FAIR Data in AI/ML: Exercise 3

Practicum AI FAIR training icon

In exercise 1, we explored common issues with how data are organized in spreadsheets. We also provided a handout and the Broman and Woo 2018 paper with some best practices in organizing data in spreadsheets.

Then, in exercise 2, we explored the challenges with finding data associated with published literature and introduced the FAIR principles.

Now we turn to the process of making data available in data repositories.

Data repositories

Screenshot of the NIH Office of Data Science Strategy website on Biomedical Data Repositories and Knowledgebases

Accessible, well-maintained, and efficiently operated data resources are critical enablers of modern biomedical research. (NIH ODSS)

Beyond biomedical research, any data-based research requires accessible, well-maintained and efficiently operated data resources.

Image with the Clive Humby quote "Data is the new oil!"

While Clive Humby was thinking of marketing and business, data are more and more central to modern research.

With much of academic research funded through tax dollars, government funding agencies have started requiring making data produced through their funding available, with appropriate authentication and authorization, to further research. To facilitate making data available, an ecosystem of data repositories has grown, allowing researchers to deposit, cite, find and reuse data.

Domain-Specific vs. Generalist Repositories

Many domains have established one or more data repositories to house data associated with studies in that particular domain. These domain-specific repositories can be tailored for the best practices for particular types of data, for example GenBank is “the NIH genetic sequence database, an annotated collection of all publicly available DNA sequences.” Other domain specific repositories are available in many disciplines and are typically a best first choice for depositing data.

Often researchers have data that do not fit well in a single, or any, domain specific data repositories. Or raw data may be in a domain specific repository, but analyzed or combined datasets may be of value and can be deposited in generalist repositories. These repositories contain a wide array of data and while they maintain flexibility in the data types and formats deposited, this flexibility can reduce findability and reusability. One example of a generalist repository is Zenodo.

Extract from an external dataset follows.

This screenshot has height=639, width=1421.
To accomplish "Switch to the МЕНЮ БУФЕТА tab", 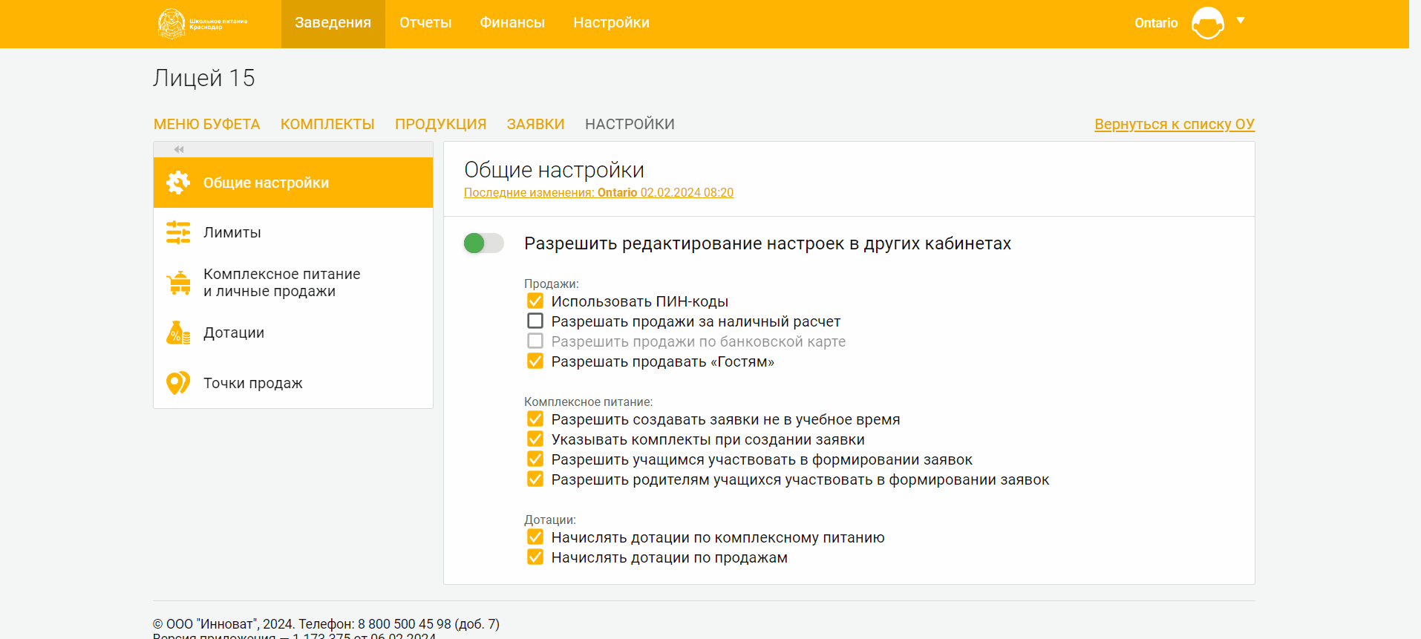I will point(206,124).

Developed by CERN (the home of the Large Hadron Collider) and funded by the European Union, Zenodo is one of the leading generalist data repositories, with datasets ranging from physics to ecology and biomedicine.

Student Instructions

In this exercise we will work with data in both a domain-specific and a generalist repository.

Domain-specific repository

Visit this listing of Domain-specific repositories maintained by NIH.
- Browse the list of repisitories and identify some that may be of interest to you.
For this exercise, we will use the National Sleep Research Resource
- Our fitness tracker developer has realized that there is significant interest in tracking sleep patterns and wants to see what data are available to support linking sleep patterns to health.
Starting at https://sleepdata.org/, locate the main page for the Sleep Heart Health Study.
- How did you get there?
Here’s the page we were trying to find.
- Did you find the same page?
Look through the metadata on the page. Are you able to answer these questions?
- How were the data collected?
- When were the data collected?
- How would you cite the data if you used them?
- How would you get access to the data?
- Any metadata you think is missing?
Overall, if you were a sleep researcher, how useful do you think the National Sleep Research Resource would be?

Generalist repository

Visit the listing of Generalist repositories maintained by NIH.
- How many of these do you recognize?
For this exercise, we will use Zenodo
Enter the search term “sleep heart” and search.
Scroll down to the “Type” selection box on the left and select “Dataset”
Select a dataset (does not necessarily need to be related to our fitness tracker) and answer the same questions
Look through the metadata on the page. Are you able to answer these questions?
- How were the data collected?
- When were the data collected?
- How would you cite the data if you used them?
- How would you get access to the data?
- Any metadata you think is missing?
Overall, if you were a sleep researcher, how useful do you think Zenodo would be?
Using Zenodo, think of some other search terms you may be interested in. Are you able to find information related to that in Zenodo?